= International Standard Authority Data Number =

Proposed unique identifier registry for authority data entities

The International Standard Authority Data Number (ISADN) was a registry proposed by the International Federation of Library Associations and Institutions (IFLA) to provide and maintain unique identifiers for entities described in authority data. Having such a unique number would have the benefits of being language-independent and system-independent.

Francoise Bourdon was a major proponent of such a standard, proposing a structure for the ISADN and recommending that the number uniquely identify authority records, rather than their subjects.

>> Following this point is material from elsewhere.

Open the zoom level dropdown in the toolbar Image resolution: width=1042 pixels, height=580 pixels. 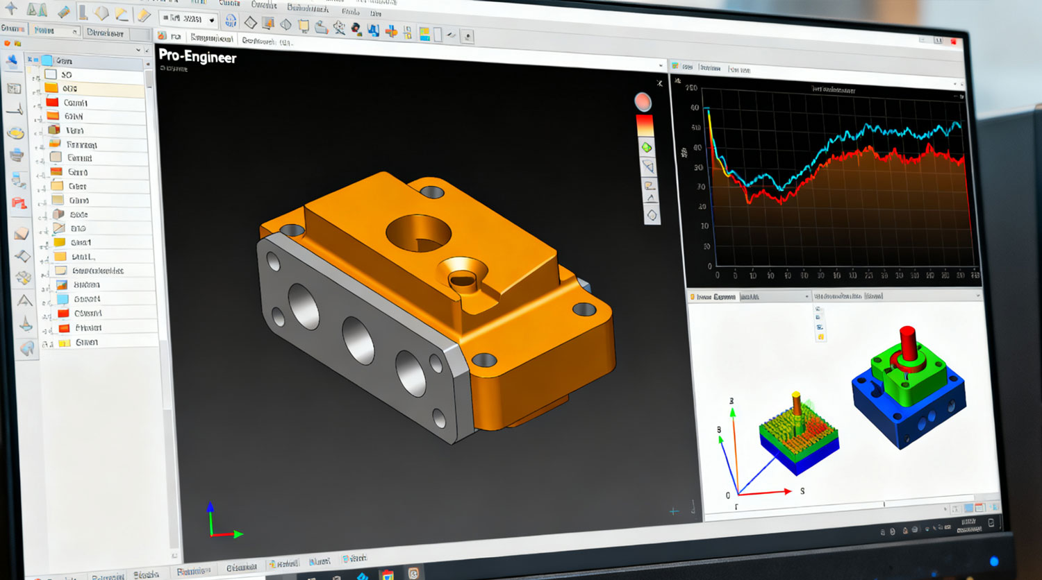pyautogui.click(x=210, y=20)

A 1989 article by Delsey described the work on the IFLA Working Group on an International Authority System, spending a good portion of time on conceptualizing an international standard number "that will facilitate the linkage of variant authorities for the same identity." Their discussion was very complex in its discussion of which agencies would actually assign such numbers. For example, a national library might be tasked with assigning identifiers to authors within its country, but this would lead to duplicate identifiers for authority data that describe transnational people.

The project was ultimately determined to be unfeasible. Tillett suggested that the cluster identifiers used by the Virtual International Authority File might meet the needs expressed in the proposal.

The concept of an ISADN continues to be relevant to the information science community, as it could be a great help in the problem of measuring an individual author's research output.